● Instructions to follow
From the entries that follow, reproduce exactly and only the lines from the line with "Open the demo menu item" to the line with "Task: Open the Blue", endpoints included.

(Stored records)
>>>>

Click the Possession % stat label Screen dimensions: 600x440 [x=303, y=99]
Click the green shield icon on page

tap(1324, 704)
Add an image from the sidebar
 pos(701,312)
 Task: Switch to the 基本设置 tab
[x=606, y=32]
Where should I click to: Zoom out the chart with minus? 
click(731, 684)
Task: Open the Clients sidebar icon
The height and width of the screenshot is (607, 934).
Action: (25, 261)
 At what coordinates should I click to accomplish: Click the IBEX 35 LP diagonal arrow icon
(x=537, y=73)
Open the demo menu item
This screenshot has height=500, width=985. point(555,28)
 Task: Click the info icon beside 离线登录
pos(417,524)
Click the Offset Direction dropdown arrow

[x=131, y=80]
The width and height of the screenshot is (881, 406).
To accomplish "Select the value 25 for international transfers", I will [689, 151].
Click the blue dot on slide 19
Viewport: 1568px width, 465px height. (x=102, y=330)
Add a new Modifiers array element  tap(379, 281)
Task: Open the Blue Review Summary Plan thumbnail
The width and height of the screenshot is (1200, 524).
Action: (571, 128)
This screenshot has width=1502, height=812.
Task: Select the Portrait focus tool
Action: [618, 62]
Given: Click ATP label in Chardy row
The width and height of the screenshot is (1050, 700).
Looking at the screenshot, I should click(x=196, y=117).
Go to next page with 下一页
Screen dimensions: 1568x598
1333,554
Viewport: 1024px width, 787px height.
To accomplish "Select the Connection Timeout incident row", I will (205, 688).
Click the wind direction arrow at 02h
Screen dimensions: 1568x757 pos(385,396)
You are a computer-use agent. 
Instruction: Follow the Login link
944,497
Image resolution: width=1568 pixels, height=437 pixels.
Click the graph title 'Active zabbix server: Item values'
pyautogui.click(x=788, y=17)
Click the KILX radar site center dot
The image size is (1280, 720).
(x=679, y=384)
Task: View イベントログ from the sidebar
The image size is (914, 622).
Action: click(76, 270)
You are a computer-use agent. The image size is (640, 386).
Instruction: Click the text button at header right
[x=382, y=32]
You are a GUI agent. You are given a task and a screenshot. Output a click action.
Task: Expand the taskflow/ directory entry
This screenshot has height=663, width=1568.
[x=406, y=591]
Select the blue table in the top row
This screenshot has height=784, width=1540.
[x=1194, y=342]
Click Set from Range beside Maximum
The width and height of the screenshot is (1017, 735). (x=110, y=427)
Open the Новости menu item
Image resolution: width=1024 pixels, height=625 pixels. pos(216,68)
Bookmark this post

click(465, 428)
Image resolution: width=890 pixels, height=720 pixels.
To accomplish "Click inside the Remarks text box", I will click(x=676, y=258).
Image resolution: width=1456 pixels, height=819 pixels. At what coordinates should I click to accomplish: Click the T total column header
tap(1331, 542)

<<<<

● Reply to the task
Open the demo menu item
This screenshot has height=500, width=985. point(555,28)
 Task: Click the info icon beside 离线登录
pos(417,524)
Click the Offset Direction dropdown arrow

[x=131, y=80]
The width and height of the screenshot is (881, 406).
To accomplish "Select the value 25 for international transfers", I will [689, 151].
Click the blue dot on slide 19
Viewport: 1568px width, 465px height. (x=102, y=330)
Add a new Modifiers array element  tap(379, 281)
Task: Open the Blue Review Summary Plan thumbnail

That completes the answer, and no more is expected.